Tell Me About It: ‘My grandson, who is mildly autistic and has ADHD, was called disgusting’
PROBLEM: My daughter and daughter-in-law have had a falling out. My daughter-in-law complained about my daughter’s son, who is mildly autistic and has ADHD. He is 13 years old and is a credit to his parents. My daughter and her husband are extremely protective of him. He put his finger in a jar of peanut butter and my daughter-in-law called him “disgusting”. This happened a few months ago and, when I talk to my son or daughter, I can’t talk about the other’s family.
My husband and I are so upset about the whole thing. I hate confrontation, I don’t want to bring it up with my daughter-in-law as I am not good in these situations. My daughter has put up with a lot over the years from one of my son and daughter-in-law’s children, who was very challenging. He’s much better now.
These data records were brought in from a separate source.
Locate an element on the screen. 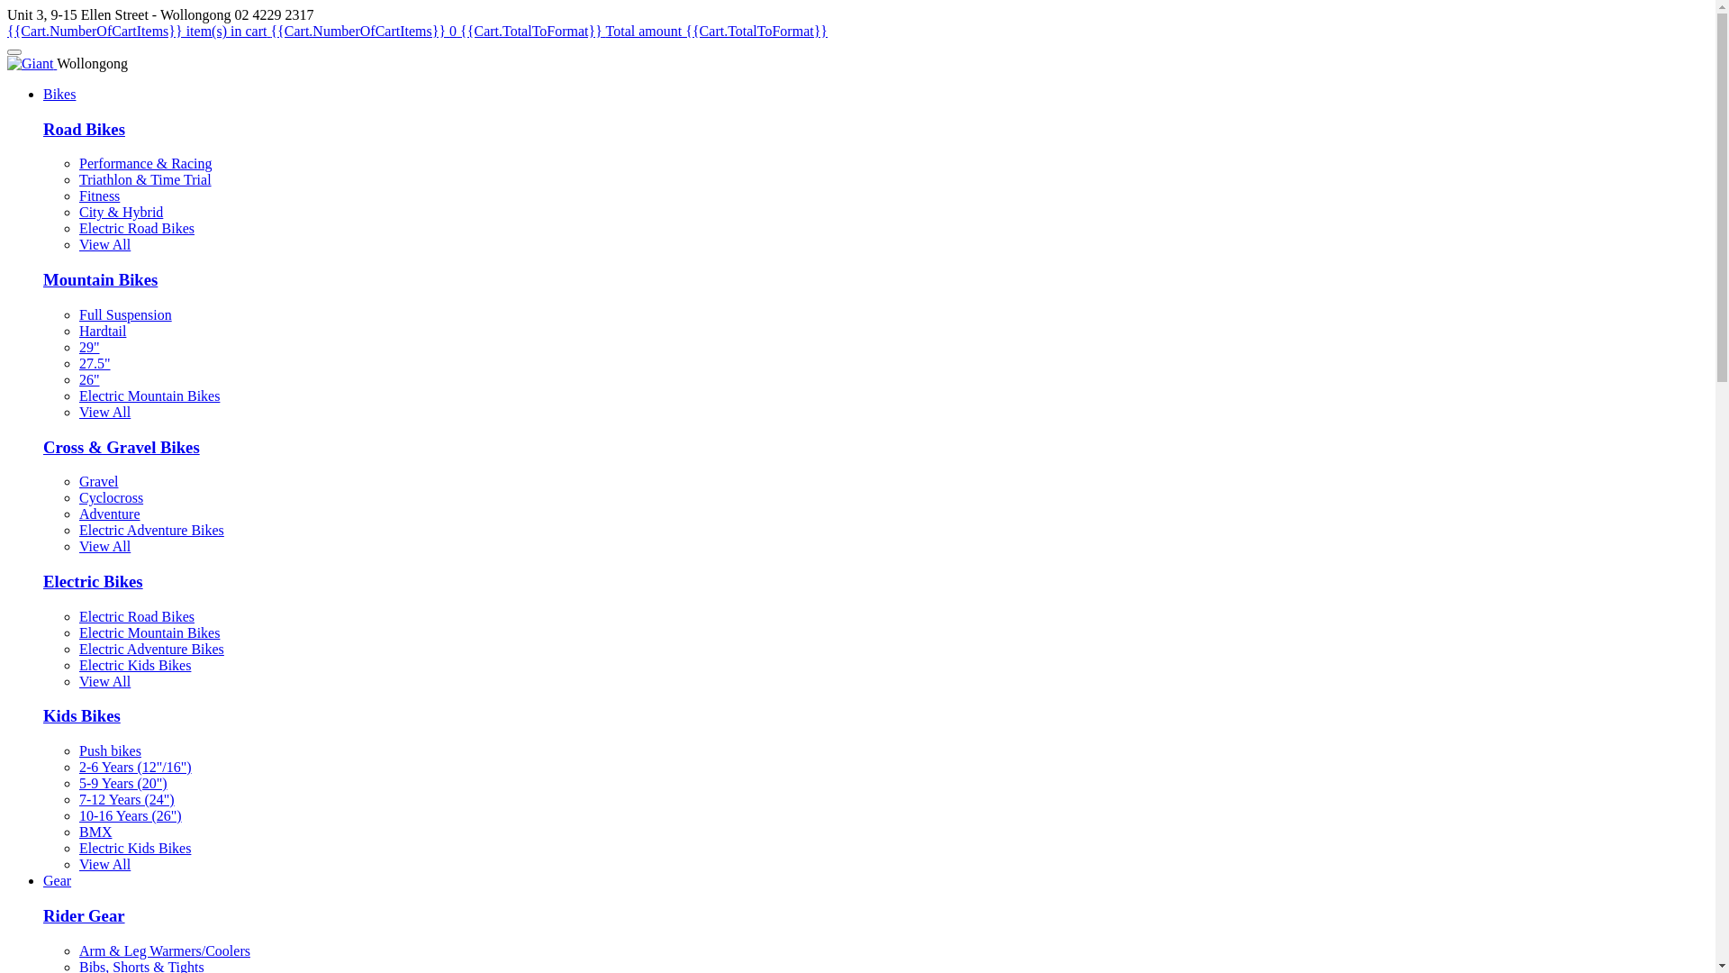 The width and height of the screenshot is (1729, 973). 'Electric Road Bikes' is located at coordinates (77, 227).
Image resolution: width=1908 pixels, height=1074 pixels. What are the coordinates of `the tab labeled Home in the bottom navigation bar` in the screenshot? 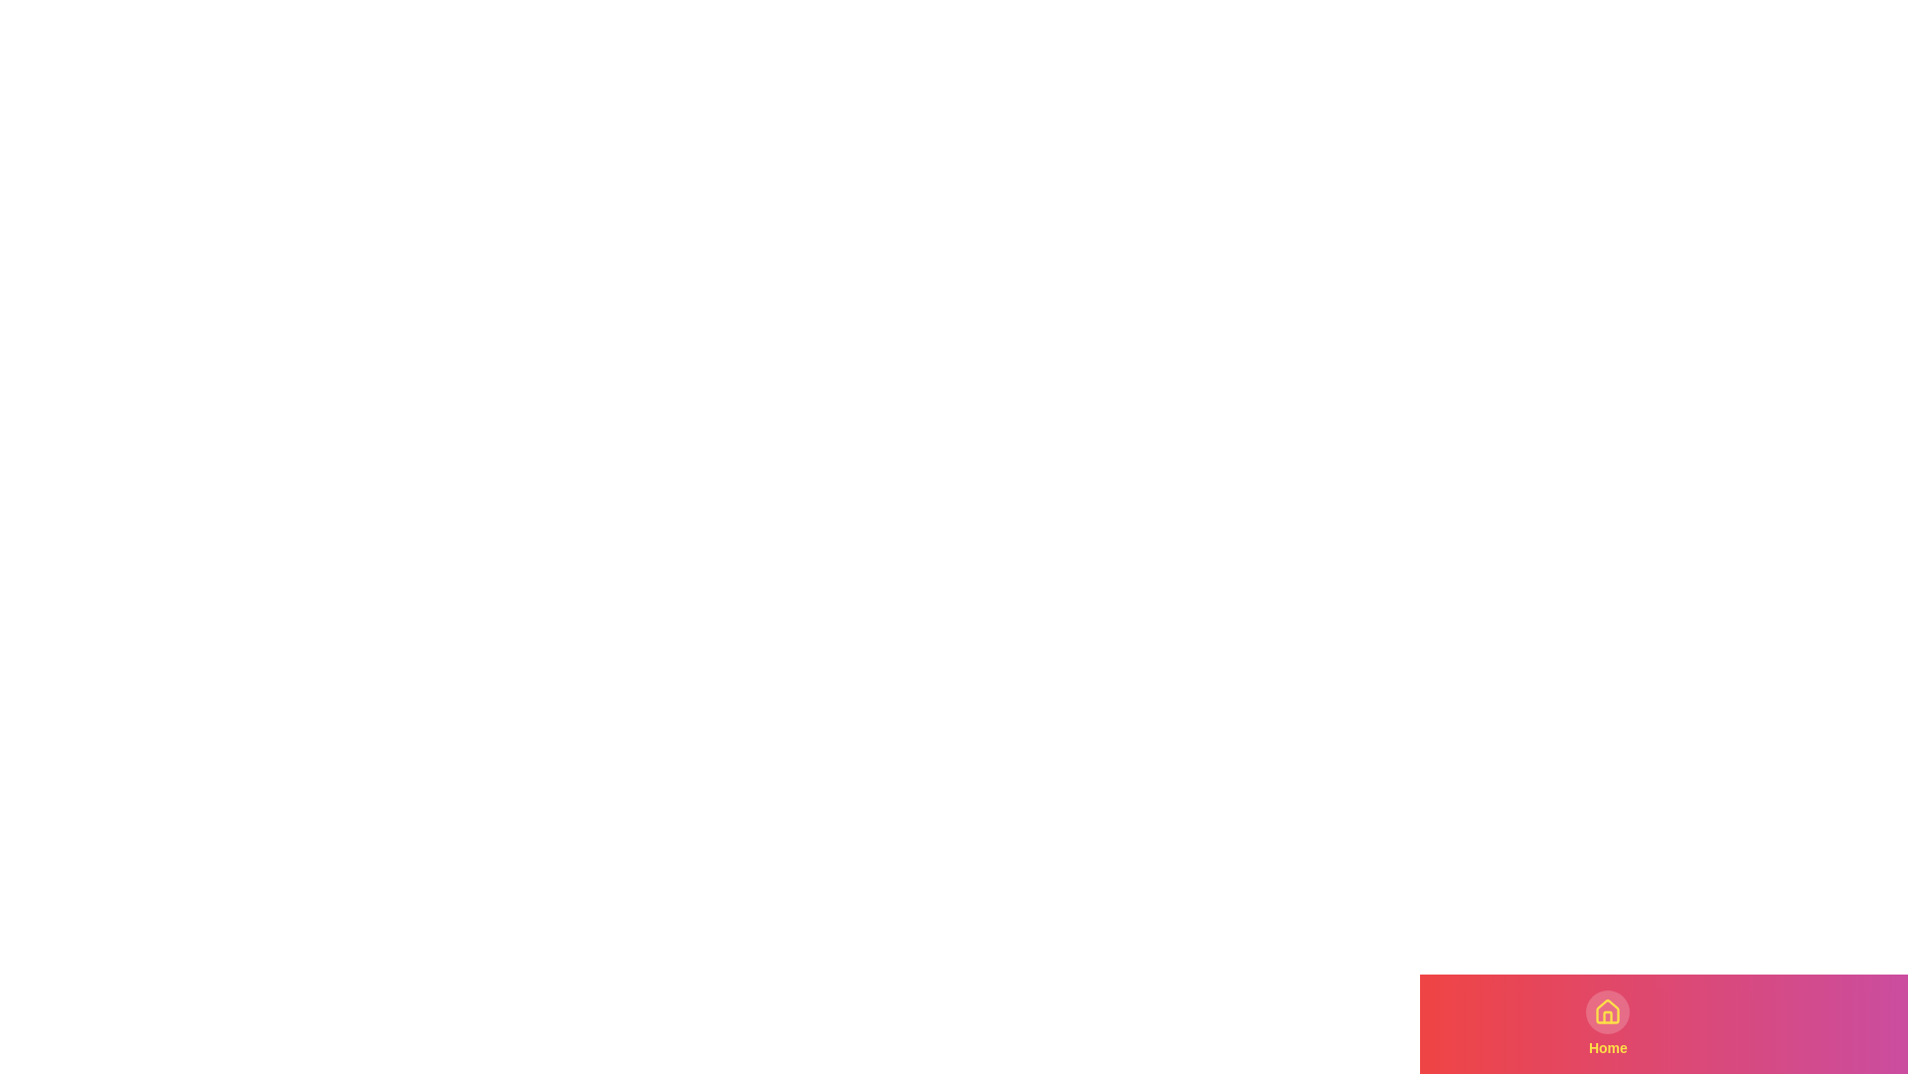 It's located at (1608, 1023).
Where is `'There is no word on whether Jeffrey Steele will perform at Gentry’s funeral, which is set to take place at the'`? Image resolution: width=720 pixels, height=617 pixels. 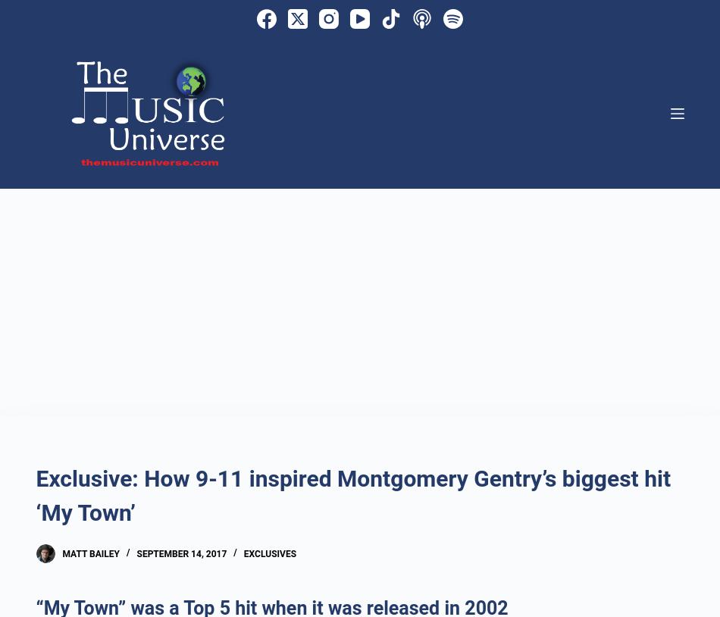
'There is no word on whether Jeffrey Steele will perform at Gentry’s funeral, which is set to take place at the' is located at coordinates (36, 171).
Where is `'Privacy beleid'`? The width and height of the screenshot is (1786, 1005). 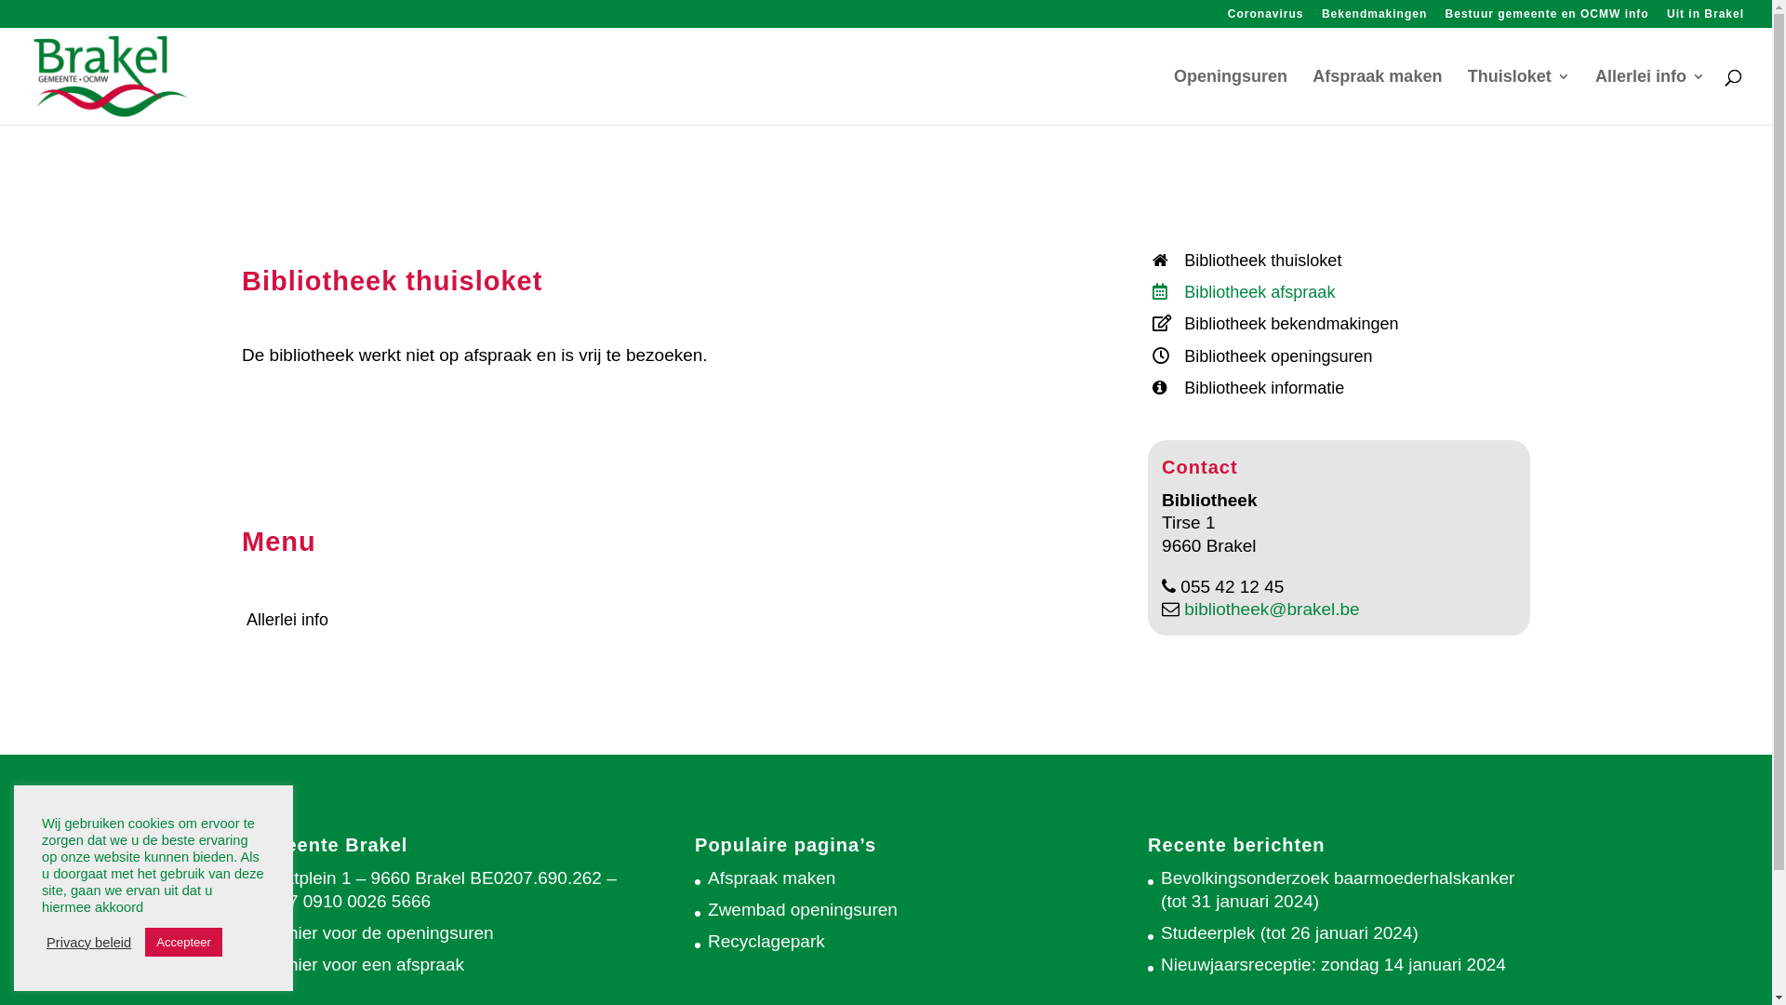
'Privacy beleid' is located at coordinates (87, 942).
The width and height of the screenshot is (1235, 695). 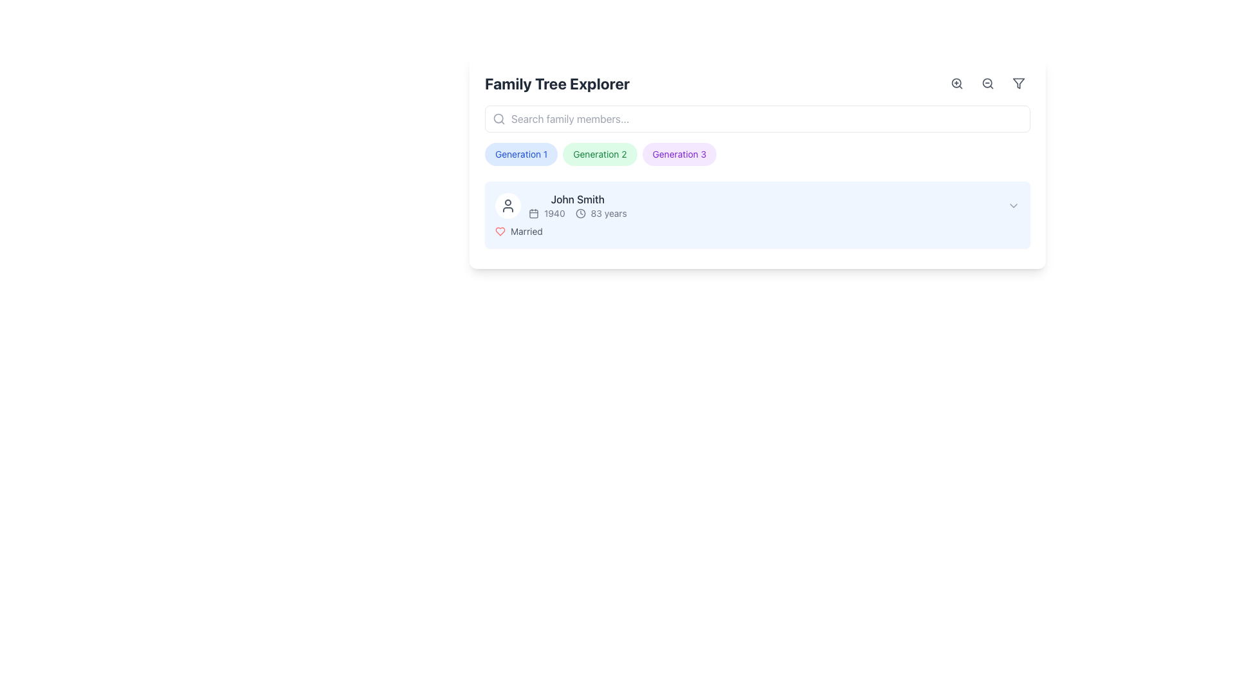 What do you see at coordinates (957, 83) in the screenshot?
I see `the SVG circle element styled with a stroke and no fill, located at the center of the magnifying glass icon in the top right UI section of the application` at bounding box center [957, 83].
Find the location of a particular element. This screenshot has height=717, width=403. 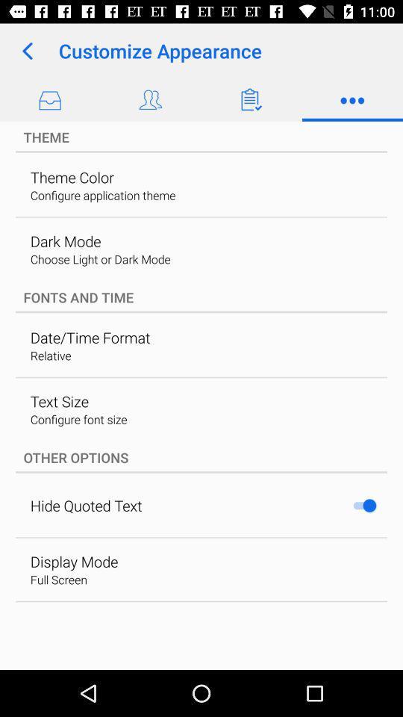

the icon to the right of hide quoted text item is located at coordinates (364, 506).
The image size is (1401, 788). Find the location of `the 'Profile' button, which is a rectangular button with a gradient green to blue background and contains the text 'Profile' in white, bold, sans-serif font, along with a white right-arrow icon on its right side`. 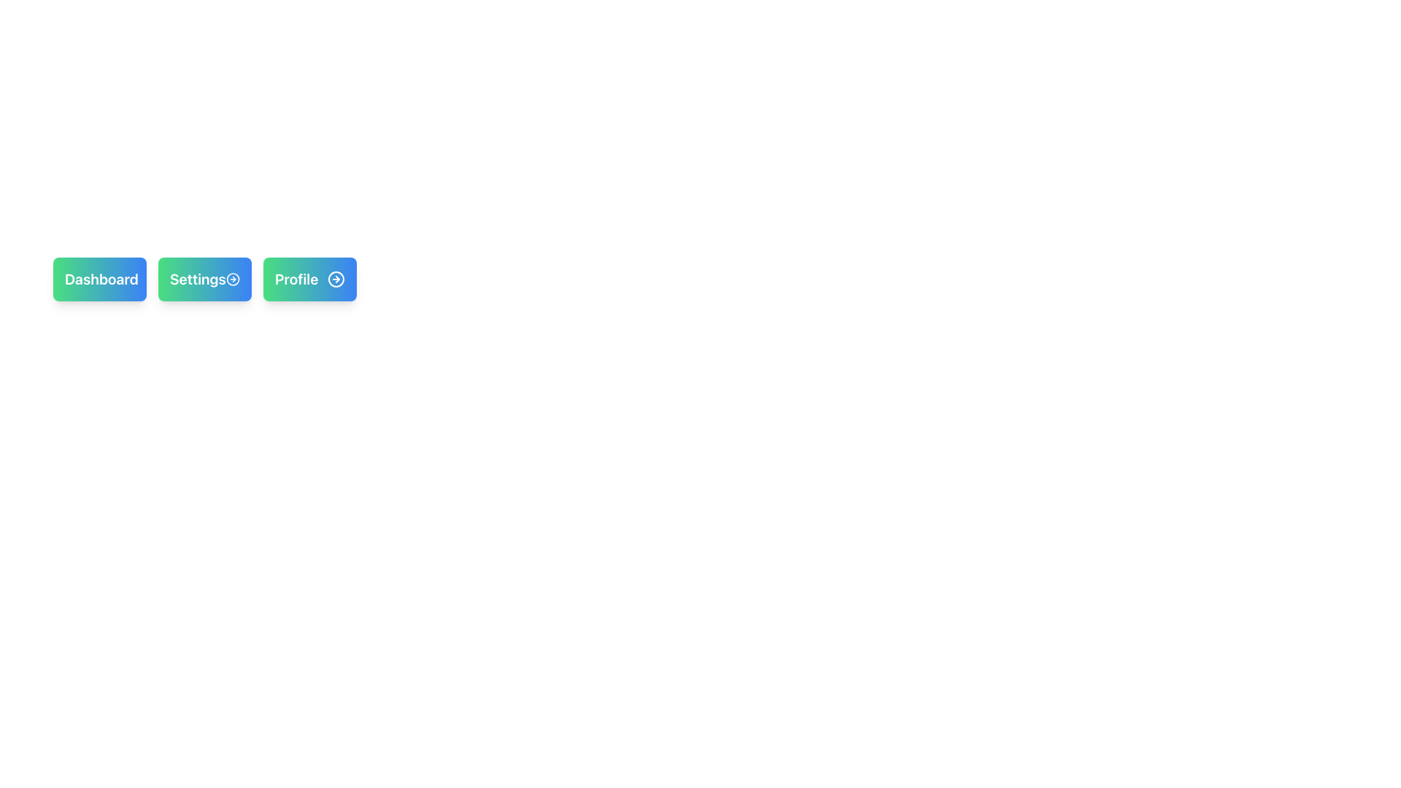

the 'Profile' button, which is a rectangular button with a gradient green to blue background and contains the text 'Profile' in white, bold, sans-serif font, along with a white right-arrow icon on its right side is located at coordinates (309, 279).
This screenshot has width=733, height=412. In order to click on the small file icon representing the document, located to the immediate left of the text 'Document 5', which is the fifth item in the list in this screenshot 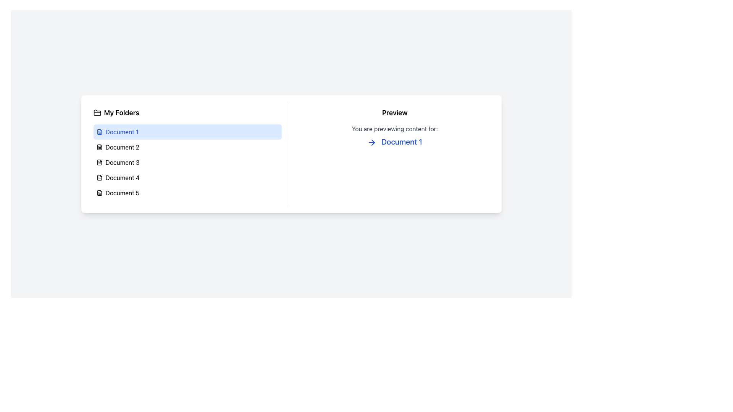, I will do `click(99, 192)`.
ADVICE: You have two issues here. One is your general fear of conflict and the specific conflict happening in a very significant relationship in your life. The other is that your grandson is being called disgusting for something any kid might do. The fact that your grandson has ADHD requires that all the important adults in his life become educated on the topic and are able to support him in managing the condition.
Most people do not like conflict and yet we know that conflict often offers us rich possibilities for change or improvement
As the grandparent, you hold an important role in the lives of all your grandchildren, however it is as a parent that you are called to act now. Your son, who is married to the woman who expressed disgust, needs to be involved in a conversation with you where you ask him to intervene so that a 13-year-old boy is not made feel shame or belittlement because of his actions or his condition. If this is left unattended the legacy will be one where children carry the inactions of the elders, and this can lead to a life of stigma and embarrassment.
Rather than start with your daughter-in-law, you might first talk to your son about your concerns and ask for his thoughts on how to create an atmosphere of tolerance and acceptance in the extended family. He may have ideas of how to approach his wife in a way that allows her not to lose face. However, you do have to be firm in your assertion that a child with ADHD, or any condition, will get the best possible treatment from your family and you can spearhead this by setting the standard for respectful interactions. If you do not address injustice when it arises then in some way you are contributing to its continuance, so silence is not an option. If the conversation with your son goes well then you can follow his plan for intervention, but if this does not happen the responsibility goes back to you to tackle the prejudice.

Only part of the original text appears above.